Pixel coordinate grounding data =
-- Opening Marker --

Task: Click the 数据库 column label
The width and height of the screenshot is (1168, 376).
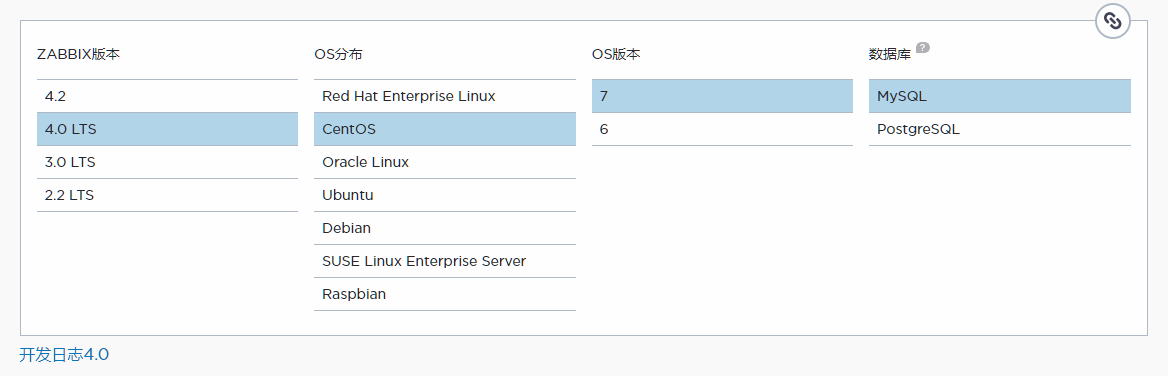Action: (890, 54)

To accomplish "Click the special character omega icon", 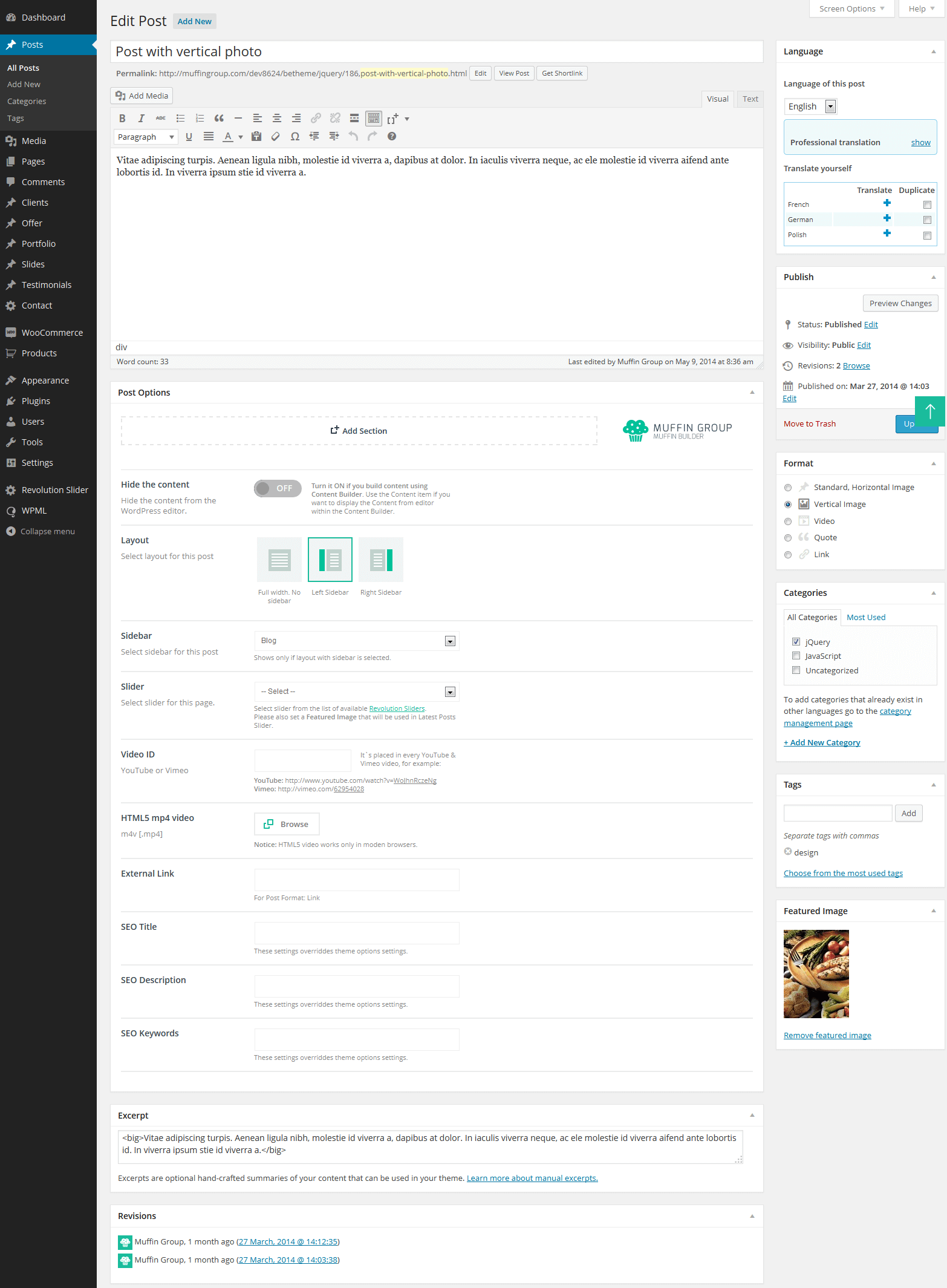I will 295,137.
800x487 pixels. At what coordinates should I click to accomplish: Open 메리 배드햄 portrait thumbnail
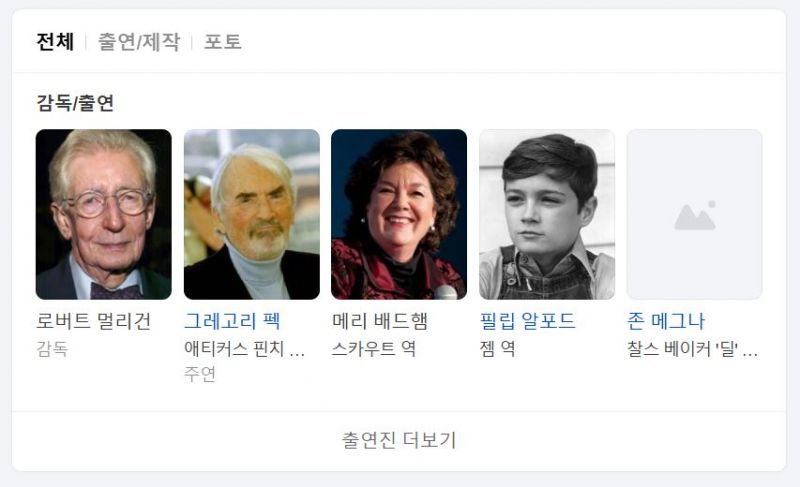[x=399, y=214]
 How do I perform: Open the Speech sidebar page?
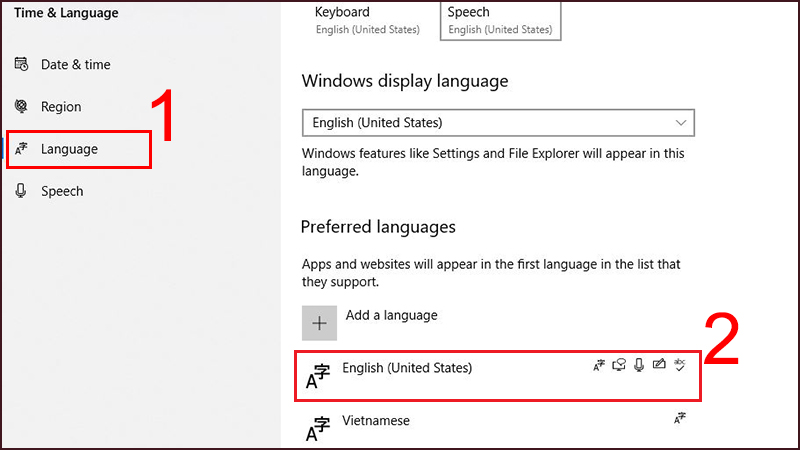[x=62, y=191]
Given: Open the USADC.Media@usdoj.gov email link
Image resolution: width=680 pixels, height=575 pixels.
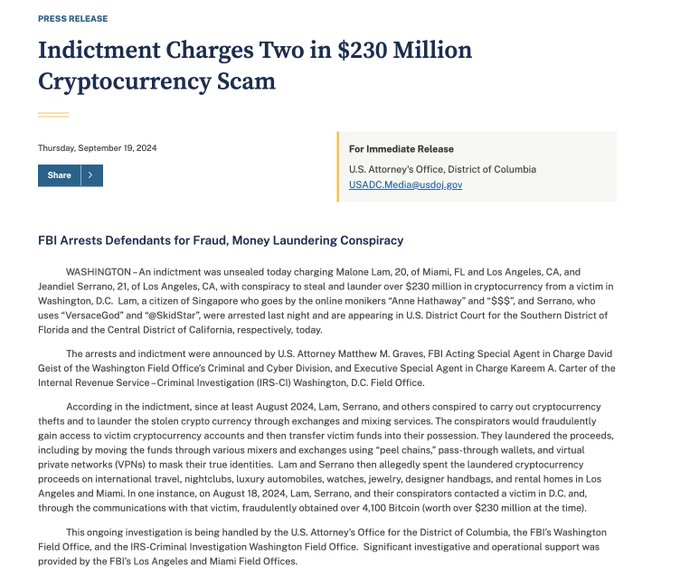Looking at the screenshot, I should point(405,185).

-- Closing Marker --

Task goal = For the entries above, the output must hold exactly the lines from the one with "Given: Open the" through the last line, both included, and no pictures.

Answer to this exercise =
Given: Open the USADC.Media@usdoj.gov email link
Image resolution: width=680 pixels, height=575 pixels.
Looking at the screenshot, I should point(405,185).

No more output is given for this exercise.